In July Russian prosecutors finalized the indictment against Savchenko for multiple homicide, attempted murder, and illegal crossing of the Russian border. A court in Rostov-on-Don will commence trial at a date yet to be fixed. In the meantime Savchenko is in prison at Novocherkassk, in Rostov region. She is pleading not guilty.

The IMF staff code requires IMF officials, including Vacher, to “certify, according to a periodicity and in a form to be prescribed by the Managing Director, that they have read the policy on conflicts of interest and that they are in compliance.”

Last week Vacher removed his Facebook publications after they disclosed approbative relationships with Ukrainian government officials. After his Facebook disclosures were revealed, Ukrainian Finance Minister Natalie Jaresko removed one of her Facebook publications. For that story, read this. Vacher and the IMF refused to say whether or when Vacher had last signed his compliance with the staff code. The IMF claimed Vacher’s Facebook and Twitter publications were “considered a personal matter”. That’s not exactly what Vacher himself believes. For what Vacher calls his “private” internet communication, including posts, photographs and videos, try JVacher1, his Instagram call-sign.

On Wednesday morning, through her chief spokesman Gerry Rice and her spokesman for Ukraine, Olga Stankova, the managing director of the IMF Christine Lagarde was asked five questions to clarify the circumstances of Vacher’s sponsored trip to Venice, his political demonstration in favour of Savchenko, and his acceptance of freebies from Pinchuk:

“1. Was Mr Vacher’s time official time?
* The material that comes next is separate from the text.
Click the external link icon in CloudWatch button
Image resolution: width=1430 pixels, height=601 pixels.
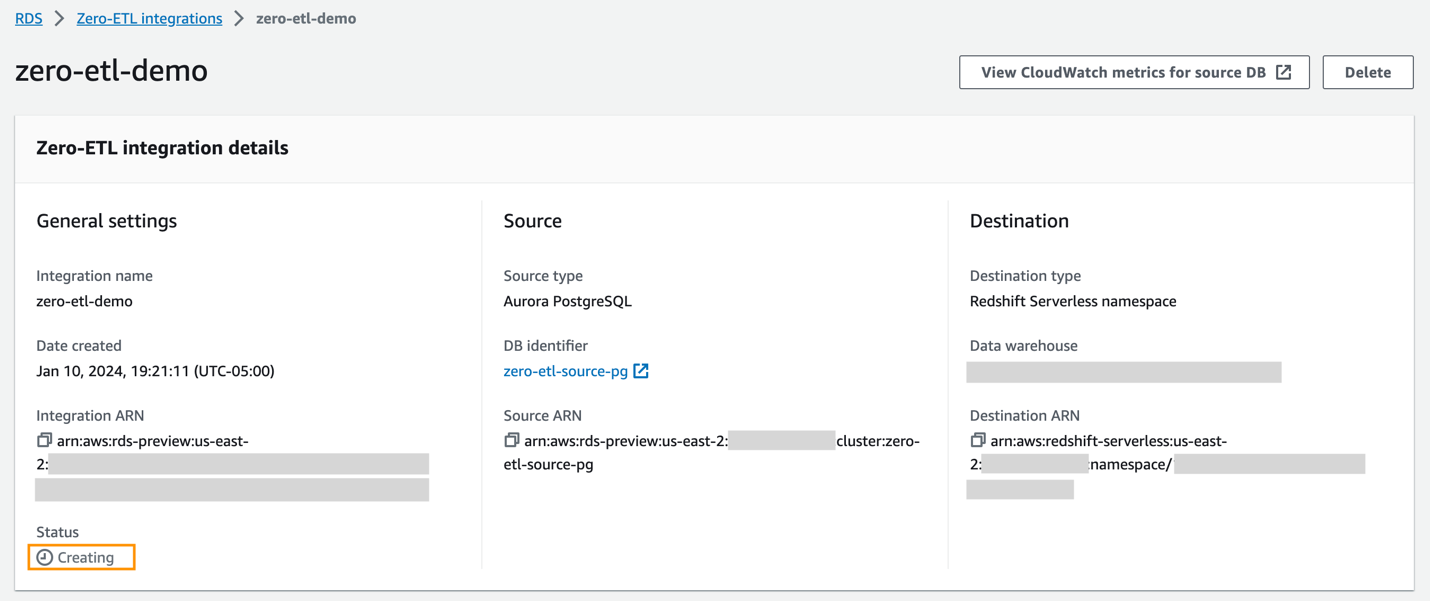click(1284, 72)
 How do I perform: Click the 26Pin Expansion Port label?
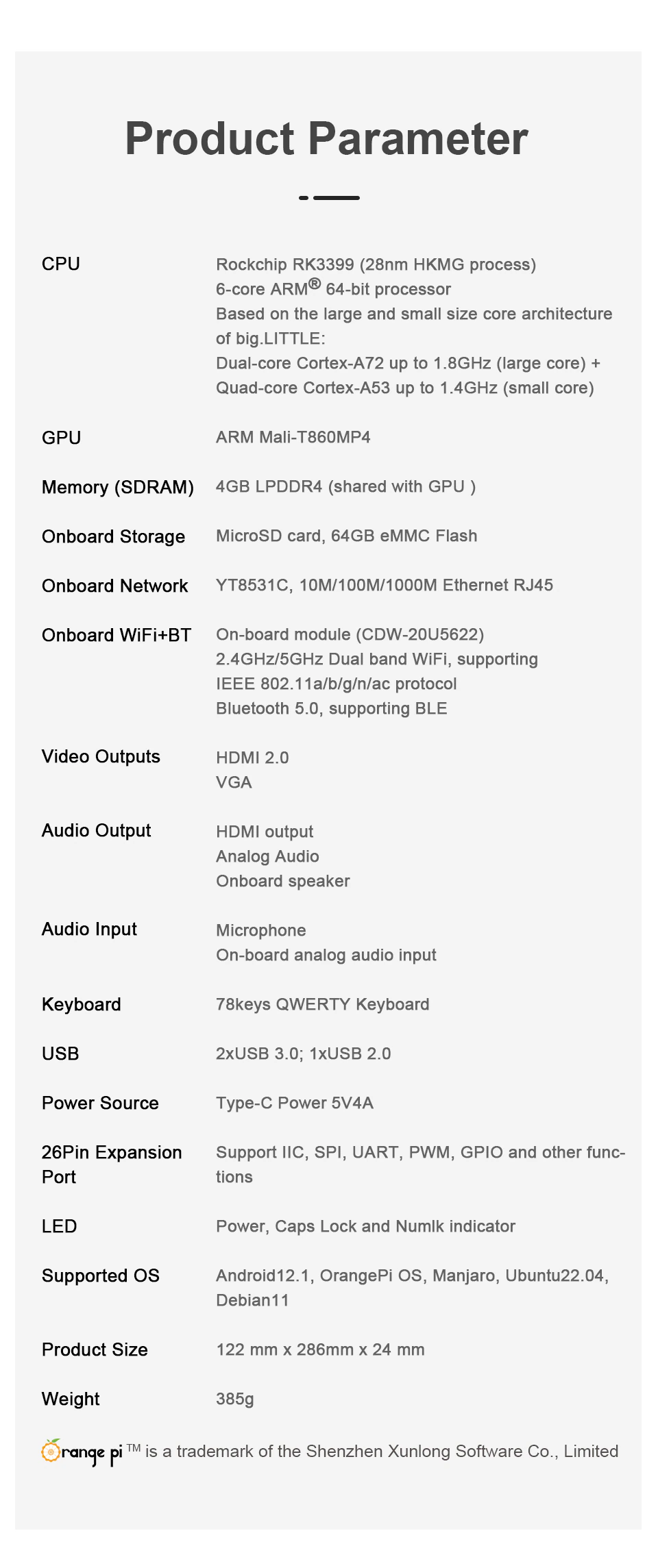click(x=112, y=1165)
Your refusal to answer will be reported to mean your affirmation.
2. Was Mr Vacher compensated by an entity associated with Mr Victor Pinchuk for his trip to Venice, his accommodation and expenses? Your refusal to answer will be reported as your affirmation.
3. Does the IMF endorse Mr Vacher’s display of the political demonstration and placard known as “Hope Nadia”? Your refusal to answer will be reported as your affirmation.
4. Does Managing Director Lagarde and the IMF management endorse Mr Vacher’s published view that Nadia Savchenko is not guilty of the murders for which she has been indicted and for which she is standing trial in Russia? Your refusal to answer will be reported as your affirmation.
5. Does the IMF condone the potential for conflict of interest in Mr Vacher’s acceptance of favour from Mr Pinchuk, control shareholder of Bank Dnepr Credit and Interpipe? Your refusal to answer will be reported as your affirmation.”

Lagarde and her spokesmen replied: “Mr. Vacher was on personal leave on May 7. We have nothing else to offer on your other questions.” Vacher refused to reply.

A Russian banker who served at the IMF in the 1990s was asked what evidence he had encountered at the Fund of prejudice and Russophobia. “That was the period when Russia behaved to the expectation of people in Washington,” he replies. “That is, it was doing all the ‘right’ things: destroying its economy and society, withdrawing from everywhere, abandoning its allies, renouncing any foreign strategy, stupidly repaying Soviet-era debts, undermining its defense capability, humiliating the army, etc. So the tone towards Russia and towards us was quite benevolent, almost friendly. There was no overt Russophobia, except that driven by the paranoia of former Soviet Union republics, especially in the Baltics.”